### [PAGE EXCERPT]
+-------+

Love me some Clapton but I'm unaware of his political views, which is as it should be. Assuming they're anti-establishment, I hope there's not a petition to remove his content from Spotify too. Not that his estate would care much at this point.
He's not been especially politically active that I'm aware of, but if I were to make a hot take on his political stance over time, it'd be on the lines of, drug-addled racist rocker turned conspiracy-theorist member of the squirarchy.  So depends how you're defining "the establishment", which everyone has their own take on these days.

Heh, I had to look up his views. I suspect that the "mass psychosis" folks don't want him to shut up. As you say. I don't think anyone on this forum would cite him though.
Does seem like the sort of source that if you were influenced by, you'd rather want to launder that by upgrading to a slightly fancier version.  Or do the "I'm hearing that" or "everyone's telling me..." thing.

It's how Michael Jordan sneakers sell, and it's why I have a signed helmet from Pat Mahomes four feet away from where I'm typing this.

+-------+

Collected data:
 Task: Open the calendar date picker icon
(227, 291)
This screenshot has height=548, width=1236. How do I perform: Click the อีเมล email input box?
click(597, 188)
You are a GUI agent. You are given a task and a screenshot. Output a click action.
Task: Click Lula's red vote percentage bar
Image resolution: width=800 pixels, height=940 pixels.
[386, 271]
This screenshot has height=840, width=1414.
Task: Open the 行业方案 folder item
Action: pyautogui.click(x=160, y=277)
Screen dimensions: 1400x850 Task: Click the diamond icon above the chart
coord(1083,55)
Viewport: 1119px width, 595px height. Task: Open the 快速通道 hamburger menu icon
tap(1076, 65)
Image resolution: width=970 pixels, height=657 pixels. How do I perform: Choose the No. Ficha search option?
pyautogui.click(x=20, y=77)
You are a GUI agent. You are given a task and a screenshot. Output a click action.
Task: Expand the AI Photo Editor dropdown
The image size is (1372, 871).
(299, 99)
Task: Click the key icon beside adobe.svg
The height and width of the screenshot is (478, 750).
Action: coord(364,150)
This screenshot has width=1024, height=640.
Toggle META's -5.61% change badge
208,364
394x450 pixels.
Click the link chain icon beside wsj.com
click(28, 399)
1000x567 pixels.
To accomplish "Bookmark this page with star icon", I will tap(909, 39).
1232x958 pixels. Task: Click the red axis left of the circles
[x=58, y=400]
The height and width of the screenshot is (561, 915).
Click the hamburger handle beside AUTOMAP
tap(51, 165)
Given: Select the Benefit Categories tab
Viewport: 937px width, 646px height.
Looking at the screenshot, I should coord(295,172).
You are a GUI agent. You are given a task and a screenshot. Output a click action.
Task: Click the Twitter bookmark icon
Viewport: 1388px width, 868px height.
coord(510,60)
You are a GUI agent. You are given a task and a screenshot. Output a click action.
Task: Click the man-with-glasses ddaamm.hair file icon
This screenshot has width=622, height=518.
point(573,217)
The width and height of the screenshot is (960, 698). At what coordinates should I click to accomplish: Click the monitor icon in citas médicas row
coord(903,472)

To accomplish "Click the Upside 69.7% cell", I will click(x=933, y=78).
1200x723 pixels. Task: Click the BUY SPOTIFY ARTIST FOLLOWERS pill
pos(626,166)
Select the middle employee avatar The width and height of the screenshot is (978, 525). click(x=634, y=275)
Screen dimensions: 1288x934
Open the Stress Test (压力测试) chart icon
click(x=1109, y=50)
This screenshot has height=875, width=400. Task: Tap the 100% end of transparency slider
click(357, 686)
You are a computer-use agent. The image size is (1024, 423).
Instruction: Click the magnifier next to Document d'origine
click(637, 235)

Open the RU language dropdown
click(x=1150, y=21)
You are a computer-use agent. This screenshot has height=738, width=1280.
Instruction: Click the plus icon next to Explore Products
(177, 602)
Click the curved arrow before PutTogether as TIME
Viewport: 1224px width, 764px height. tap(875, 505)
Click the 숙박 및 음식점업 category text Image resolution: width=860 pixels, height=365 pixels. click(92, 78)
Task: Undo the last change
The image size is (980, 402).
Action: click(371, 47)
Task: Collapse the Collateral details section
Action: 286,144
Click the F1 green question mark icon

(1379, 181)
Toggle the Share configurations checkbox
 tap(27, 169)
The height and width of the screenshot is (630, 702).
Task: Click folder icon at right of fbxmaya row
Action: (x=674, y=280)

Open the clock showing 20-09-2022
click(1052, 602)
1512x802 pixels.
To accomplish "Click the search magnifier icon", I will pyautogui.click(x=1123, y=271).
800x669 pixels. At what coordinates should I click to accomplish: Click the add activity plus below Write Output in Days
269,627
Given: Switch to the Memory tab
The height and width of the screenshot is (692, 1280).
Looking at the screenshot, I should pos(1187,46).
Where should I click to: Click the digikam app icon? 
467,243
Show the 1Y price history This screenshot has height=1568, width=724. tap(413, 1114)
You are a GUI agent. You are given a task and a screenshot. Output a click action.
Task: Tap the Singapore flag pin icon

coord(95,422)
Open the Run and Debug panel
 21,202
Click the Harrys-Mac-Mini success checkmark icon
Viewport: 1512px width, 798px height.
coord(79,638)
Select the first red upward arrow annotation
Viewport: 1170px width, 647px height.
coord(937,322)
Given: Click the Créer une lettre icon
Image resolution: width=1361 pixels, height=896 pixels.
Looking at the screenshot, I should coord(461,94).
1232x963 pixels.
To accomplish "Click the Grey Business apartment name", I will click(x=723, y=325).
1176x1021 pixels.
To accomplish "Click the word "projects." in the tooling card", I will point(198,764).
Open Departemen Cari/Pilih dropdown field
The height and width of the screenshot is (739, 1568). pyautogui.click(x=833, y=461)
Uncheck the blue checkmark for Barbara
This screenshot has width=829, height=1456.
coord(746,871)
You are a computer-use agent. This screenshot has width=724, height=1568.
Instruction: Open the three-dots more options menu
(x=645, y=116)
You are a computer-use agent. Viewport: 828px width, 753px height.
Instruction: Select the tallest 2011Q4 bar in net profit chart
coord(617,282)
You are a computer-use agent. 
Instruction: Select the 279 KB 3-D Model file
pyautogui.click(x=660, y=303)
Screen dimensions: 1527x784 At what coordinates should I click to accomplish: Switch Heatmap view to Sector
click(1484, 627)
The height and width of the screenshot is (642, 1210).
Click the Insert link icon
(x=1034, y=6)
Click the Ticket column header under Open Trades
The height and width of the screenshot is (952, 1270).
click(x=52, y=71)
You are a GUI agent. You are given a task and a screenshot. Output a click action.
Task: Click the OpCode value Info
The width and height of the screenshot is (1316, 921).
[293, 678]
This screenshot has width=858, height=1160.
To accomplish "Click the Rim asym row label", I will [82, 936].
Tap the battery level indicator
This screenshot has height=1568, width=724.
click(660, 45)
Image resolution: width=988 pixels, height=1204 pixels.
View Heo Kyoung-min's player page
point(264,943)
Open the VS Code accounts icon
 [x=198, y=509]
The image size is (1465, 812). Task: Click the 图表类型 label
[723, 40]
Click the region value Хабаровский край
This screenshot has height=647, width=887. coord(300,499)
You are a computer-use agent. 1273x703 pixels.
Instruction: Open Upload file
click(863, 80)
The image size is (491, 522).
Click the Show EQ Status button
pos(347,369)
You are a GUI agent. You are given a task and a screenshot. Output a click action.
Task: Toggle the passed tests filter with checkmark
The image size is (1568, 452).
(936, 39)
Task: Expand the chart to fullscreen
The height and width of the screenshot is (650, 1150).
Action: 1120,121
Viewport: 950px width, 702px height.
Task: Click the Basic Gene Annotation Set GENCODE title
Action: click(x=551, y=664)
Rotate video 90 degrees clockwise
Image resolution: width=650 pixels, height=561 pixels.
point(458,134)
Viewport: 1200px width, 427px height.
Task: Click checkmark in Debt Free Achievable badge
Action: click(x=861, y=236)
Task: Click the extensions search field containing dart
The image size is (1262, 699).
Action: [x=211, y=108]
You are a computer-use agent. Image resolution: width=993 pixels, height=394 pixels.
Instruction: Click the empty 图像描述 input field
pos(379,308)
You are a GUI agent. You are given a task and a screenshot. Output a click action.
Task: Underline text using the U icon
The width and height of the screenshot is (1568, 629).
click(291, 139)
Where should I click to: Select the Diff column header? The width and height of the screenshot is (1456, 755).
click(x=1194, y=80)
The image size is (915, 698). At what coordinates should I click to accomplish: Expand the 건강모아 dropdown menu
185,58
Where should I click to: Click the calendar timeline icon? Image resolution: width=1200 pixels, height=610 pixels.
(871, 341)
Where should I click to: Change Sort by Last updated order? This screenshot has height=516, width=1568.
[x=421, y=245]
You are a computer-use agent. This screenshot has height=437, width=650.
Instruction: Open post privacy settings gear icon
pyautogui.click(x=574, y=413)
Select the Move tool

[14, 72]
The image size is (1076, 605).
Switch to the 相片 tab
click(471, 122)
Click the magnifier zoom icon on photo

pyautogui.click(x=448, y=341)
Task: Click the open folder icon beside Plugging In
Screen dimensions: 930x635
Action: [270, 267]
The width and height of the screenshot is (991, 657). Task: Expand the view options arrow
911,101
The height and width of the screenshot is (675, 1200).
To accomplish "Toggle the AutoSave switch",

+-------+

### [TASKS TO PERFORM]
**A)** Answer these questions about the Clapton excerpt:
(i) Which music service is named in the first post?
(ii) Whose sneakers are mentioned?
(iii) Whose signed helmet does the last writer have, and how far away is it?
**B)** Switch "forum" to "board" in the Clapton excerpt, writing out everything from "He's not been" down to "I'm typing this.".
**C)** Pick up the Clapton excerpt after its final line and continue it.

### [ANSWERS TO THE PROBLEMS]
**A)**
(i) Spotify
(ii) Michael Jordan's
(iii) Pat Mahomes's; four feet from where the writer is typing

**B)**
He's not been especially politically active that I'm aware of, but if I were to make a hot take on his political stance over time, it'd be on the lines of, drug-addled racist rocker turned conspiracy-theorist member of the squirarchy.  So depends how you're defining "the establishment", which everyone has their own take on these days.

Heh, I had to look up his views. I suspect that the "mass psychosis" folks don't want him to shut up. As you say. I don't think anyone on this board would cite him though.
Does seem like the sort of source that if you were influenced by, you'd rather want to launder that by upgrading to a slightly fancier version.  Or do the "I'm hearing that" or "everyone's telling me..." thing.

It's how Michael Jordan sneakers sell, and it's why I have a signed helmet from Pat Mahomes four feet away from where I'm typing this.

**C)**
How bout them Chieeeeeeeeeeeeeeeeeeeeefs.  (Though for the record I'm a recovering Bears fan.)

I'm one.  I'd rather he just play (or retire in his case) instead of commenting on anything outside of football (though this is arguably something any football player could legitimately comment on, particularly if they are asked since it *is* about them.) 
He was indeed asked in with his "day job" (woolly green bobble) hat on.  In a sense it's a legit question, as the league has different rules for the differently coviddy.  And clearly it puts him in an awkward position as if he refuses to answer it, we're immediately in the Novak Djokovic zone of smelling a rat, if he answers it truthfully there goes his medical privacy, and if he lies then he's a liar.  Or worse, he tries a "I'm the cleverest guy in the room" sort of answer, and it turns out he wasn't.

But when he starts banging on about the "fake White House" and scoffing that "it does look like" Biden got 81m votes, that's an unforced error.  To slightly mix sporting metaphors.  Obviously he's free to speak out what whatever he wants to, but whether he's wise to do so is another matter.  Then again, FL has three handegg teams, maybe one of them, perhaps one with an extremely old fly-half, might be in the market in the future...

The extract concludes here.